Importantly, budget forcing doesn’t require retraining. It’s applied purely during inference, making it a flexible, low-overhead enhancement that can be toggled on or off based on available compute or latency constraints.
Why S1 Stands Out
1. Exceptional Performance with Minimal Resources
S1-32B achieves 57% accuracy on AIME24—a notoriously difficult high school math competition—surpassing o1-preview. Even more impressively, this gain is unlocked not through larger models or more training data, but through smarter use of existing capacity at test time. When scaled with budget forcing, performance consistently improves beyond the baseline, demonstrating reliable extrapolation.
2. Full Openness and Reproducibility
Unlike closed models that hint at capabilities without sharing methods, S1 provides:
- The fine-tuned model (
simplescaling/s1-32Band improveds1.1-32B) - The s1K and s1K-1.1 datasets
- Training, inference, and evaluation scripts
- Detailed documentation for vLLM and Hugging Face Transformers
This transparency empowers researchers to validate claims, reproduce results, and build upon the work—accelerating collective progress in reasoning-focused LLM development.
3. Practical and Lightweight Integration
Integrating S1 into existing workflows is straightforward.
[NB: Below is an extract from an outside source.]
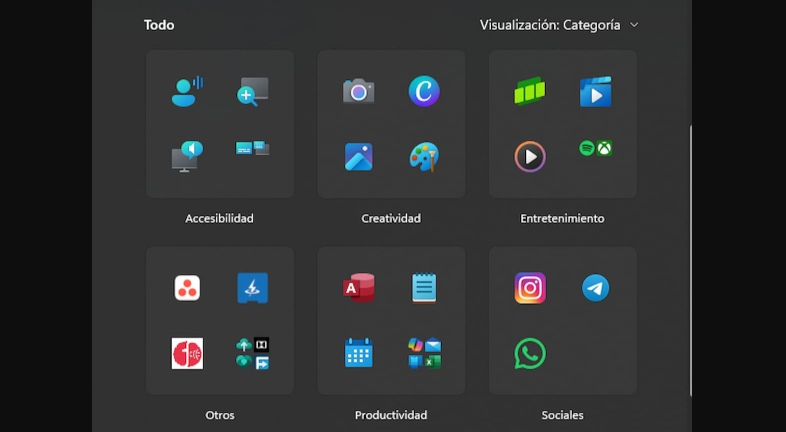Launch Telegram from the Sociales group
The width and height of the screenshot is (786, 432).
point(596,288)
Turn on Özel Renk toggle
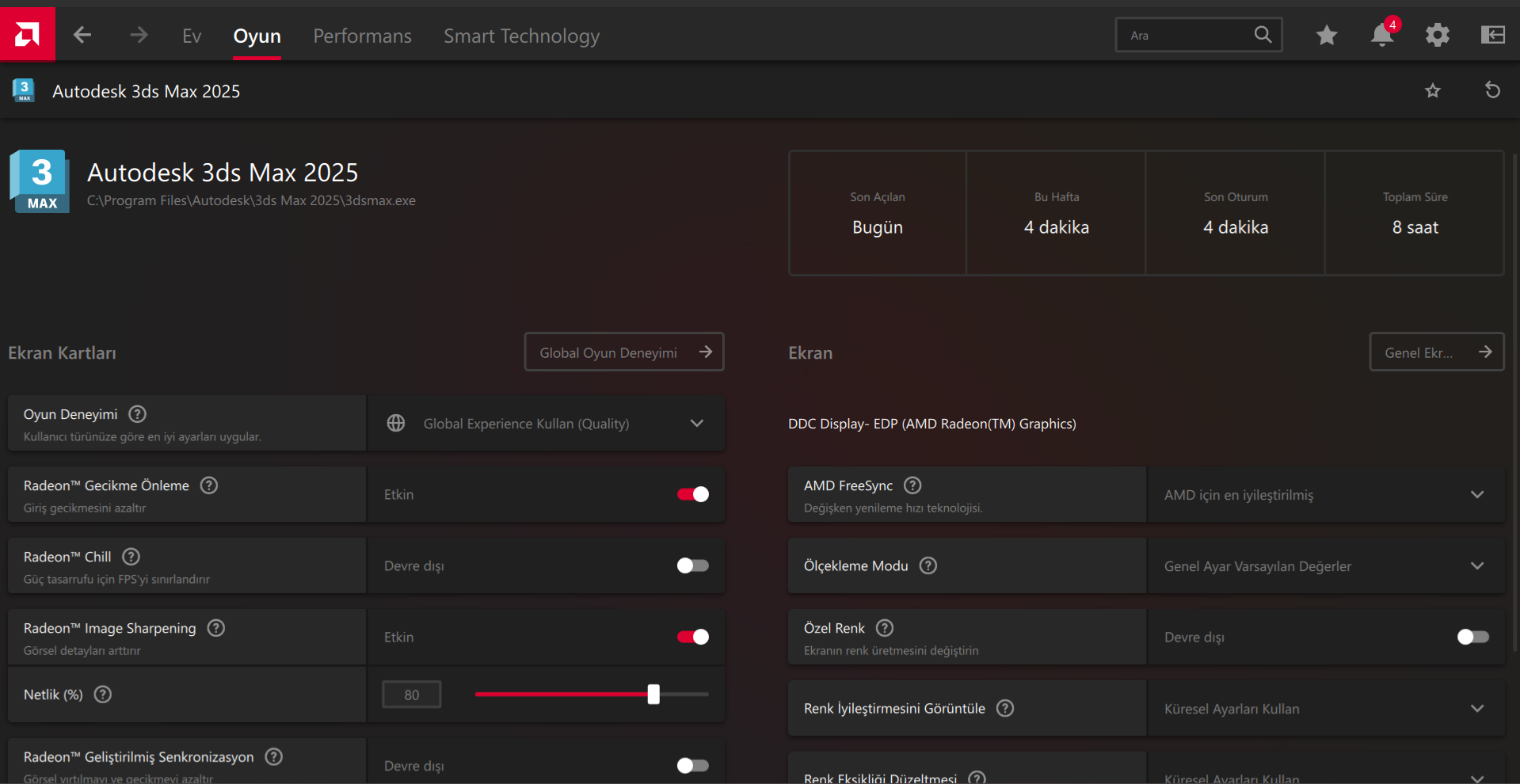Image resolution: width=1520 pixels, height=784 pixels. coord(1472,637)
Whether you’re using vLLM for high-throughput serving or Transformers for experimentation, the model loads like any standard LLM. Activating budget forcing requires only a few lines of code that manage token budgets and inject “Wait” tokens—no architectural changes needed.
Ideal Use Cases
S1 excels in scenarios demanding structured, multi-step reasoning, such as:
- Mathematical problem solving (e.g., competition math, symbolic reasoning)
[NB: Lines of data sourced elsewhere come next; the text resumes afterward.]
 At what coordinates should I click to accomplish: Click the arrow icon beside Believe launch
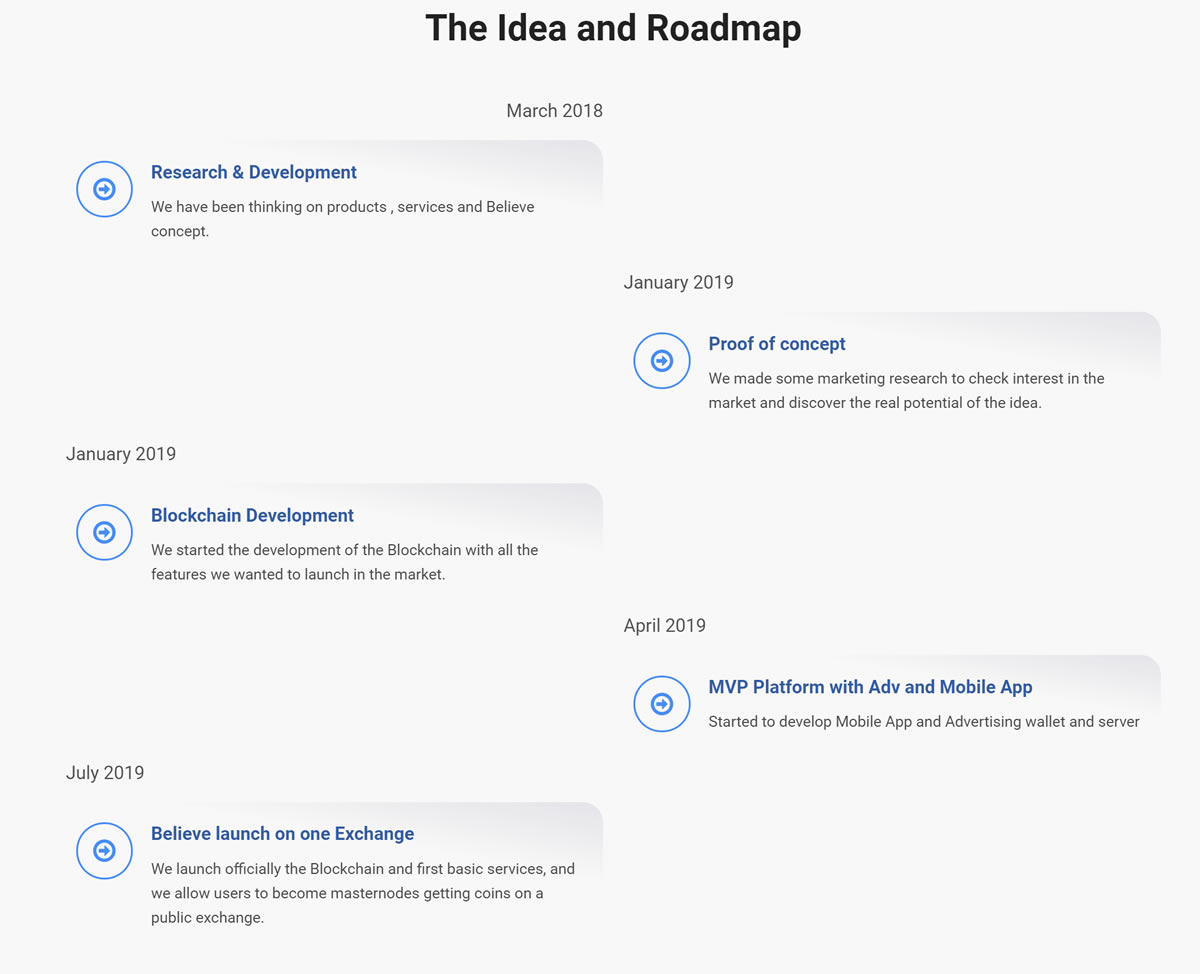coord(104,851)
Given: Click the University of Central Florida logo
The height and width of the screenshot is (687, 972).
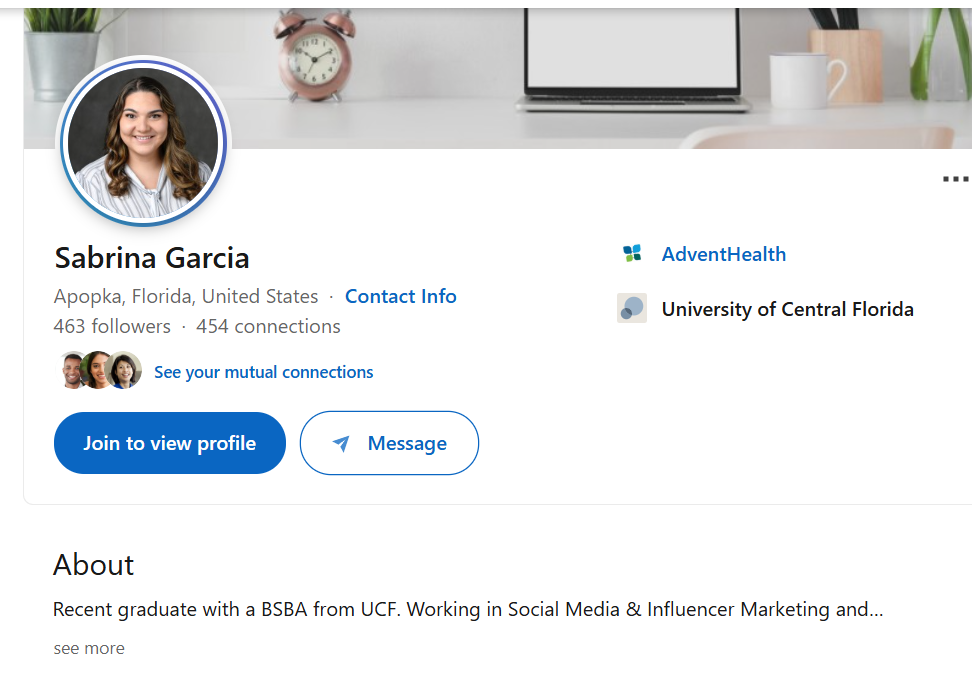Looking at the screenshot, I should point(631,309).
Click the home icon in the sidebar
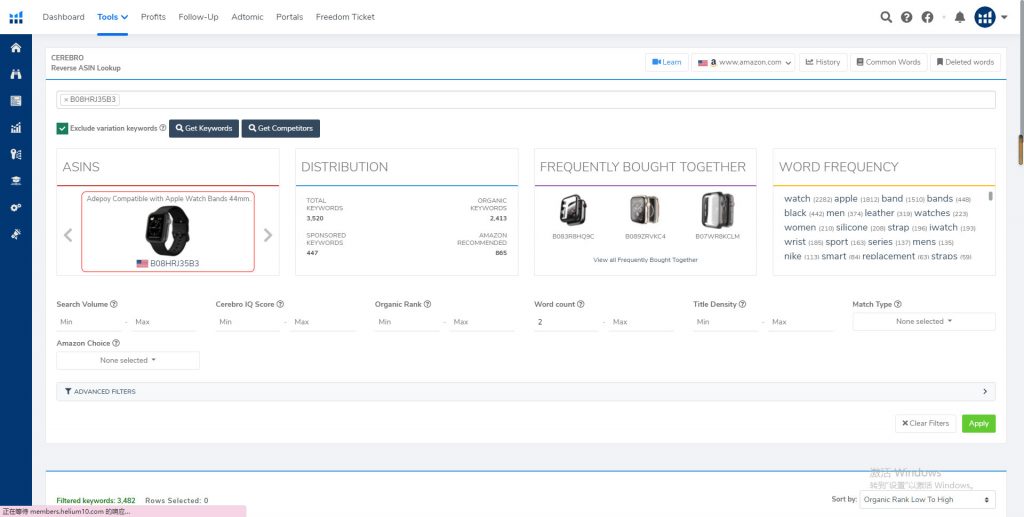The height and width of the screenshot is (517, 1024). [15, 48]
- Algorithmic code generation requiring correctness guarantees
- Scientific question answering where intermediate justification matters
- Educational tools that benefit from verifiable reasoning traces
It’s particularly valuable for teams that:
- Operate under fixed model budgets but can afford modest inference-time overhead
- Need o1-like reasoning without access to proprietary systems
- Prioritize auditability and want to understand how answers are derived
Getting Started
To run S1 with Transformers:
from transformers import AutoModelForCausalLM, AutoTokenizer
model = AutoModelForCausalLM.from_pretrained("simplescaling/s1.1-32B", device_map="auto")
tokenizer = AutoTokenizer.from_pretrained("simplescaling/s1.1-32B")
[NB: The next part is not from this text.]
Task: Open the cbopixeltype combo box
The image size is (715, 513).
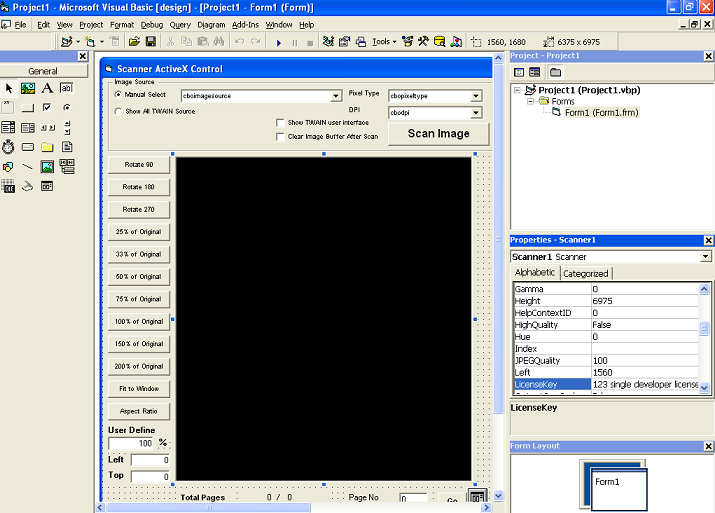Action: [x=476, y=96]
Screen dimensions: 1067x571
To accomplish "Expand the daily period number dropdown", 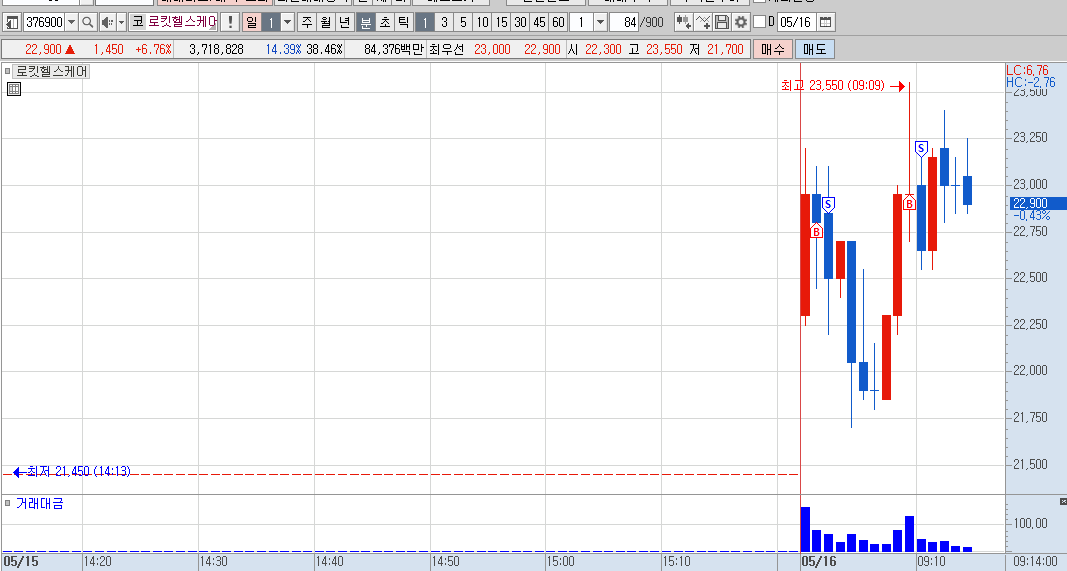I will (287, 22).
# Use standard chat template + generate
For vLLM with budget forcing, you:
- Set a max token limit for the “thinking” phase (e.g., 32,000 tokens)
- Generate the initial reasoning trace
- Append “Wait” and regenerate if the model ends early
- Finalize the answer after the desired number of self-check iterations
The repository includes ready-to-run scripts for training, evaluation (via a modified lm-evaluation-harness), and data recreation—making experimentation accessible even to those new to test-time scaling.
Limitations and Considerations
While powerful, S1 has important constraints:
- It’s built specifically on Qwen2.5-32B-Instruct; the approach isn’t yet generalized to arbitrary base models.
- In high-temperature settings, vLLM may encounter out-of-vocabulary token errors due to extended generations—though a simple patch can mitigate this.
- Budget forcing requires careful token budget management to avoid hitting context limits or wasting compute.
- Performance gains are most pronounced on structured reasoning tasks; benefits on open-ended or creative tasks may be less consistent.
Summary
S1 proves that breakthrough reasoning performance doesn’t require secrecy or scale. By combining a tiny, high-signal dataset with intelligent test-time control, it delivers o1-preview-beating results in an open, reproducible, and easy-to-adopt package. For researchers, engineers, and product teams seeking reliable, verifiable, and high-performance reasoning—without the black box—S1 is a compelling and practical choice.